After a few months there, I started a LiveJournal that exists to this day, but hasn’t been regularly updated in a number of years. I was once a paid user of LiveJournal, an acknowledged contributor to the project and, simply, a humongous fan.

Something changed in my life, a few years later, around the time I finished college. Perhaps I no longer felt the need to tell the world what I was having for breakfast (of course, today that’s Twitter’s job), or maybe my life got a lot less noteworthy (if it had ever been). Maybe LiveJournal’s multiple changes in ownership tarnished its image. Or maybe all the cool kids moved on to pure social networking services, which were coming of age at that point.
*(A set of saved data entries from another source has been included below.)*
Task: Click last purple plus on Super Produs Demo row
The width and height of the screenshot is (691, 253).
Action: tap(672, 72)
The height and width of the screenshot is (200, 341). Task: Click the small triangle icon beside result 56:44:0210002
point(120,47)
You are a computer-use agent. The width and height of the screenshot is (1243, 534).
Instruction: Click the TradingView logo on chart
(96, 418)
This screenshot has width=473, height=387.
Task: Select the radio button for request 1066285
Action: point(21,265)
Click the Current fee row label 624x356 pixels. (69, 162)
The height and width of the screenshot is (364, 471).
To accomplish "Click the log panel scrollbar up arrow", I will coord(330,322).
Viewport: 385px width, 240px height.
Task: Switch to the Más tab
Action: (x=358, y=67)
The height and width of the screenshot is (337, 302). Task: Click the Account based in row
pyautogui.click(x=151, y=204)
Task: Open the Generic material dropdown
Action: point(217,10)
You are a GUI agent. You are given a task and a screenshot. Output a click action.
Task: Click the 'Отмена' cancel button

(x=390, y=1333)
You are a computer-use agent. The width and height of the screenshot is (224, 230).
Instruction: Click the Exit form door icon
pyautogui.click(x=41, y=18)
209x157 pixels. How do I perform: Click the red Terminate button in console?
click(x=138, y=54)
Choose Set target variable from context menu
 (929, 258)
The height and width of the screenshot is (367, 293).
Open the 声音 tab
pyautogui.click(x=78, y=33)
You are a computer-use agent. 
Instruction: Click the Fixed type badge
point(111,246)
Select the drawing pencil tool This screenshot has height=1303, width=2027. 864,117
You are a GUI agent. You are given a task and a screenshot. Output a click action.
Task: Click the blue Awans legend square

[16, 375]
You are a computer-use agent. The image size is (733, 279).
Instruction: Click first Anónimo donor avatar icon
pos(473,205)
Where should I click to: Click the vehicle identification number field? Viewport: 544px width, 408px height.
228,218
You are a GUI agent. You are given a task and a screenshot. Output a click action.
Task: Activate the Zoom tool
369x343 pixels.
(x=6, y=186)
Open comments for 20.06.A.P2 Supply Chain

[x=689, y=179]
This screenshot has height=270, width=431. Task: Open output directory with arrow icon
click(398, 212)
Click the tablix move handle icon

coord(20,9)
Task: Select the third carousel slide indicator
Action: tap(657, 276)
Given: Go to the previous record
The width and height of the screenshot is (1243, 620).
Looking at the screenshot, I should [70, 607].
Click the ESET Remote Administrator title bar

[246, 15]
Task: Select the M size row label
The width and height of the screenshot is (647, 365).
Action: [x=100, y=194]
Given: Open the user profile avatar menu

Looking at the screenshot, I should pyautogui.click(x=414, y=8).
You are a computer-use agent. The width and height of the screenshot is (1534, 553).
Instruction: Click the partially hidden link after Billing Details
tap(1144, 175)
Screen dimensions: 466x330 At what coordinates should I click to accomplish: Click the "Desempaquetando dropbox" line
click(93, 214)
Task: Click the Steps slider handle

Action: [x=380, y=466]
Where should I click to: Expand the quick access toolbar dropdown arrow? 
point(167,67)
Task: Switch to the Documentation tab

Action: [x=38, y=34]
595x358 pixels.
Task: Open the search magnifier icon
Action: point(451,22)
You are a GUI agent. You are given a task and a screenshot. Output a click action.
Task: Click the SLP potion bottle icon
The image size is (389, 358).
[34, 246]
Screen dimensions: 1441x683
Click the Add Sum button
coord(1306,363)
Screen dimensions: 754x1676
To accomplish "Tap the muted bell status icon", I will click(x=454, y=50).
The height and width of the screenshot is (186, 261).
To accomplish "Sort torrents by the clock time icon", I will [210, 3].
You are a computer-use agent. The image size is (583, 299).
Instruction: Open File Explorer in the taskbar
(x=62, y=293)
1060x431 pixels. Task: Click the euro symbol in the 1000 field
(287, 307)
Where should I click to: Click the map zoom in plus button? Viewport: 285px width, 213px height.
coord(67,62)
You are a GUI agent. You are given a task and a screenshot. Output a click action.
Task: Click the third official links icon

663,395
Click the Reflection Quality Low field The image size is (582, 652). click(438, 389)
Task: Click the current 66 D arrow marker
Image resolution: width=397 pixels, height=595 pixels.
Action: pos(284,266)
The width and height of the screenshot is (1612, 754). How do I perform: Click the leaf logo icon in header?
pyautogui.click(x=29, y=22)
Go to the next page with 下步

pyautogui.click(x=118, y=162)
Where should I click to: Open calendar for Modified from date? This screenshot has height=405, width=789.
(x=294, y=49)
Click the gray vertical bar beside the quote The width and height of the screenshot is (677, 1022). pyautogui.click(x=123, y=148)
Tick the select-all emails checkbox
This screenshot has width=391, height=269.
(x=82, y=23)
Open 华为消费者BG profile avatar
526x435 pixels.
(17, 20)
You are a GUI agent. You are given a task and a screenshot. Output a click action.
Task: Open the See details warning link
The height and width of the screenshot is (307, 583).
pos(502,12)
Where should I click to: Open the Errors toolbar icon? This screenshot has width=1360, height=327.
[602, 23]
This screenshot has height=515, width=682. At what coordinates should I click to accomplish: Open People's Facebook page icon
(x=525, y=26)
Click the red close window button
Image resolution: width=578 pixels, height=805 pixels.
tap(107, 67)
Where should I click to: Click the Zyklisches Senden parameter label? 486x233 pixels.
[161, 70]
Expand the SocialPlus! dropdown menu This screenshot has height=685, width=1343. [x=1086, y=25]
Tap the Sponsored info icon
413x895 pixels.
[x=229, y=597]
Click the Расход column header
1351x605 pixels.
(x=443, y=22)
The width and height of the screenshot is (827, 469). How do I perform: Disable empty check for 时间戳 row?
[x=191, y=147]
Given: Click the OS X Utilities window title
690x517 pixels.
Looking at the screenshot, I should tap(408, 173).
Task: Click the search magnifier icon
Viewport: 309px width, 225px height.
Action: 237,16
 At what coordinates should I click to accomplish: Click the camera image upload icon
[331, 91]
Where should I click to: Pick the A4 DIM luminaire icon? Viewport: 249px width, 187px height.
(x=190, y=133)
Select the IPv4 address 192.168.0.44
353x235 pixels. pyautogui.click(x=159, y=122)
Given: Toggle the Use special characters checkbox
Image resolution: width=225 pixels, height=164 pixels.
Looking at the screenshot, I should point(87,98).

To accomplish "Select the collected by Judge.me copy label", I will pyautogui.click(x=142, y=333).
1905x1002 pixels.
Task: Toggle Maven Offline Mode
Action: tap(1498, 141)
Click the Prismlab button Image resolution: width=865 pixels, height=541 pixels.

It was probably a combination of these things, plus another big one: I was hired to work in a public-facing role at blogging/social networking/photo sharing/etc. service extraordinaire Multiply.com. To be clear, Multiply didn’t silence me; I made sure I was allowed to continue blogging elsewhere before taking the position. But having a real job, one that had me among other things, blogging, simply wasn’t conducive to after-hours blogging.

With all of this in the past, I think it’s time I start blogging again. Everyone’s cat has a blog, in which they discuss what they ate for breakfast, so why don’t I?

Okay, now I do.

  1. Though I was at the time unaware of the term “blog,” which was by no means in common use in 2001[]